Then why are they called Cocks?Is this one of those things like calling your 6'8" 300 lb friend, Tiny?
Cock is short for cockerel, from the french coquelet. Seven years of french finally came in handy.
Well, etymologically, the difference is in the USE of said bird. 'Rooster' is an adult male bird kept for EATING, or one who occupies the roost, as opposed to a bird kept for breeding purposes.... Hence I have a cage of roosters without any hens, that I will slaughter for the table, but I have only one cock with each group of hens. A bird over a year, but still edible is a rooster, a bird over 5 and not headed for the table, but kept for breeding is a cock.
This used to bug the heck out of me when I first started learning anatomy. Young me, wondering: "How do you tell a male bird from a female bird?"

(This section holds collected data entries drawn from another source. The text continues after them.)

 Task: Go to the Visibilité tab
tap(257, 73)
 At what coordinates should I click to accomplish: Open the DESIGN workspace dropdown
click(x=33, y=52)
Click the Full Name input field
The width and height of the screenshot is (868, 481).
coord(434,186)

I was "gifted" by my sister a few years back with a couple of young chickens she said would be great laying hens. After I built them a spiffy henhouse with an array of nesting boxes and roosting perches, and spent a friggin' fortune on high-grade chicken feed, these two "laying hens" took to crowing on my front porch every morning around 4:30. The bigger one, with the dark feathers, could crow non-stop for two hours, a skill he promptly shared with his younger brother, the one with the white feathers, who extended the early A.M. crowing routine to THREE hours. They sure sounded like roosters to me.They sure tasted good too.Is there a way to tell? How do you know if a young chicken is M or F?
Yep, roosters are tastier.
Correct: they are yummy!But my question is: how do you tell? Do you spread their legs and poke around? Do you have them fill out a questionnaire? Do you resort to DNA testing?
From what I've read, you really can't tell, that's why as soon as they showed signs of becoming a cock, most people cooked them because they didn't want fertilized eggs.